• [GIVEN TASK] Pull out every line below that contains the word "screenshot", matching case exactly.

===============

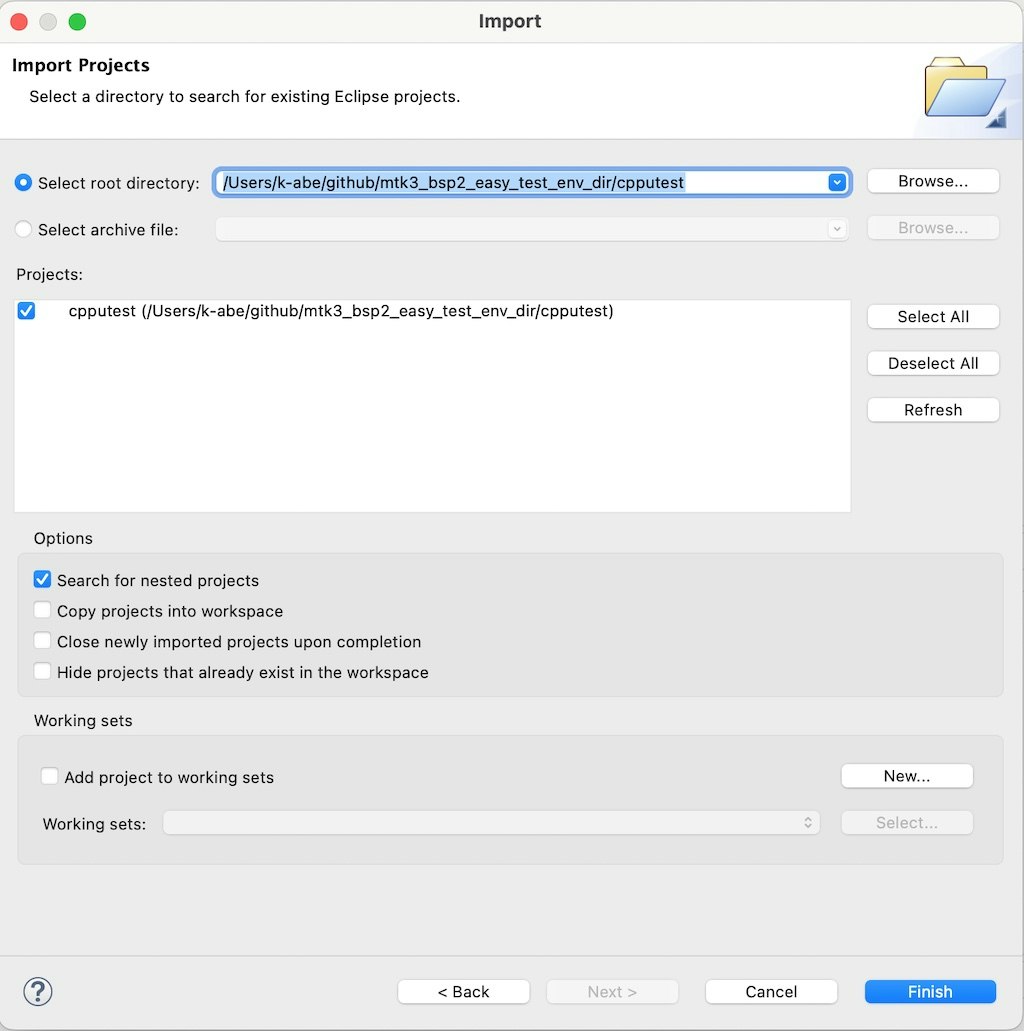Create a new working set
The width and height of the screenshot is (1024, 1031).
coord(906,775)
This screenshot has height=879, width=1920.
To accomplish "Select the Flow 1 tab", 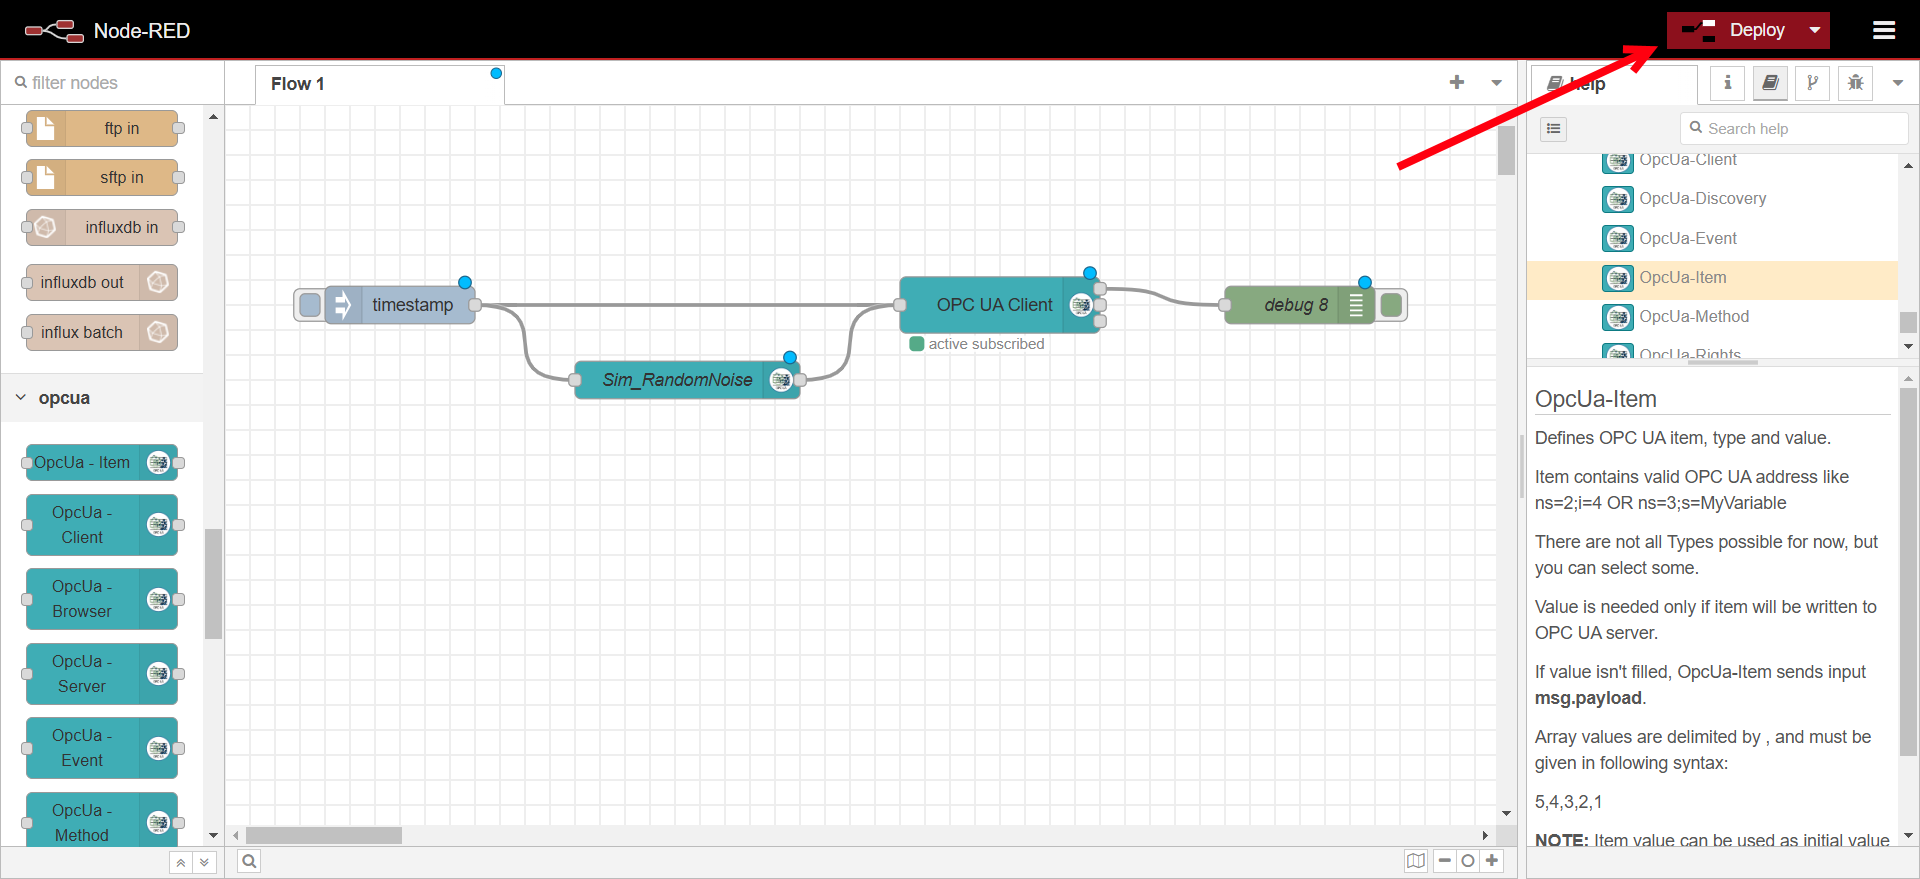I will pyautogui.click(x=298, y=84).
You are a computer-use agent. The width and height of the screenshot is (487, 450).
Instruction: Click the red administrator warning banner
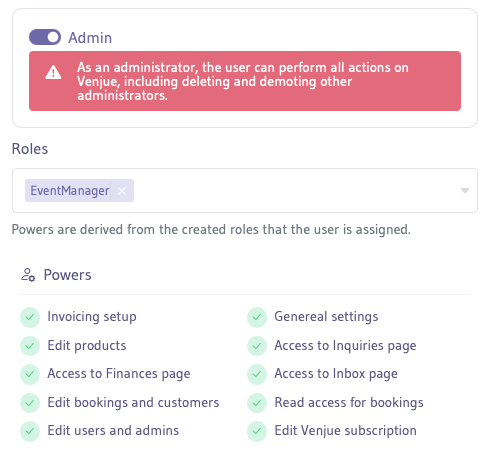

===============

• [RESULT OF THE TASK]
The width and height of the screenshot is (1024, 1031).
This screenshot has height=879, width=1920.
You are a computer-use agent. The width and height of the screenshot is (487, 450).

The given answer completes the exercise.